As I go through and read about the #Vault7 release as well as some of the reactions (both on social media and mainstream news) I'm amazed at how much sensationalism there is. Maybe I shouldn't be, but I am. Luckily Taylor Swift always keeps me sane:

One of the things that I think is often forgotten in the CyberSec industry (including by myself) is how many of the things we suggest to improve security would do nothing for the average person.

I have an awesome system for passwords. I use a Yubikey which houses my GPG key. I then use the Linux tool "Pass" to manage my passwords. I random generate all of my passwords and sync them across devices using Git via SSH. I host the Git repository myself. I store a backup of the GPG key on paper in my safe and that is encrypted with a password.

It gives me everything I want in a password storage system. I have syncing without trusting a Third Party, everything is entirely open source (minus the Yubikey hardware & firmware), it legitimately requires something I physically have (Yubikey) along with something I know (PIN), and lastly it's pretty cool.

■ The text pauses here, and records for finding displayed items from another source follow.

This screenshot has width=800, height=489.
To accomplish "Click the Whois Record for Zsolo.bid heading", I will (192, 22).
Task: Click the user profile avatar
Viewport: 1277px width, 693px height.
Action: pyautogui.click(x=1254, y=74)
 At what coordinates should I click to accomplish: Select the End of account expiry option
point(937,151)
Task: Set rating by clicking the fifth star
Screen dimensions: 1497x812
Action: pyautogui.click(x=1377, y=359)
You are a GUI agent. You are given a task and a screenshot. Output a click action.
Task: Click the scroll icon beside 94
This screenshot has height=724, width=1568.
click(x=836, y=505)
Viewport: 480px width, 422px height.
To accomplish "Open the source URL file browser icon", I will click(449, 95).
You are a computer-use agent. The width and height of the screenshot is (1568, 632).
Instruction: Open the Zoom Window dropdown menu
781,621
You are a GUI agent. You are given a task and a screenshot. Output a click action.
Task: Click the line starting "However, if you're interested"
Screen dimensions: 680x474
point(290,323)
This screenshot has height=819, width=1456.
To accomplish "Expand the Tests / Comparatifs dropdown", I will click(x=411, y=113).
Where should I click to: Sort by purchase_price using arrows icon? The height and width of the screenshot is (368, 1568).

I would never, ever in a million years suggest that anyone else use this. It's overly complicated, solves for problems that are extremely low risk factors, and is quite honestly a pain in the ass. I'll need to log into a service and my Yubikey is in my coat. It takes me 5 minutes to login instead of 30 seconds. And let's not even talk about the times where I forget or lose my keys.

With the #Vault7 release a lot of people have been talking about Signal being hacked, Smart TVs being used as microphones, etc. While this is certainly a problem, zero days are not the significant risk we need to be worried about for consumers. Are you a high value target? You should probably be worried. The average person, however, can't differentiate between a phishing email and a legitimate one.

I literally had a friend of a friend call me a few weeks ago. His voice was trembling and he was legitimately afraid because he had received an email from "PayPal" saying that a transfer had been made. He called his bank, he called me, and he was absolutely terrified. And he doesn't even have a PayPal account! (The good news is he didn't click on the link and did all the right things, but he was legitimately terrified).

The average person still has trouble with situations like this. As technologists we shouldn't be encouraging outlandish solutions like my Yubikey setup to people that open any email attachment they receive or have a 2 year old version of flash installed. Even very very basic security hygine should be the first thing that we suggest. After they have a decent understanding of the basics, then things like Signal and Password Managers become significantly more valuable. If you don't you're putting bulletproof glass in the windows while the front door sitting wide open.